Ed Whelan is the President of the Ethics and Public Policy Center. He writes in NRO's Bench Memos:
One of the clear early signs of former district judge Vaughn Walker’s determined malfeasance in the anti-Prop 8 case was his resort to procedural shenanigans and outright illegality in furtherance of his fervent desire to broadcast the trial, in utter disregard of (if not affirmatively welcoming) the harassment and abuse that pro-Prop 8 witnesses would reasonably anticipate.
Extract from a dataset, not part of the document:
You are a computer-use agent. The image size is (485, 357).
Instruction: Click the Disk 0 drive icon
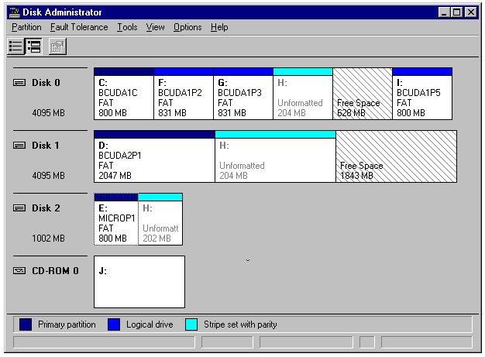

Walker’s escapade was blocked by an extraordinary (and fully warranted) stay order by the Supreme Court in an opinion that was plainly a stinging rebuke of Walker’s lack of impartiality:
The District Court attempted to change its rules at the eleventh hour to treat this case differently than other trials in the district. Not only did it ignore the federal statute that establishes the procedures by which its rules may be amended, its express purpose was to broadcast a high-profile trial that would include witness testimony about a contentious issue. If courts are to require that others follow regular procedures, courts must do so as well.
Walker ended up recording the trial proceedings but, assuring Prop 8 proponents that he was doing so only for his own use in deciding the case, he ordered the video recording of the trial to be placed under seal.
But, believe it or not, Walker himself recently publicly displayed and broadcast a portion of the video recording—containing cross-examination of one of proponents’ witnesses—notwithstanding that he thereby violated his own order and his court’s local rules, contravened the policies of the Judicial Conference of the United States and of the Ninth Circuit, and thumbed his nose at the Supreme Court.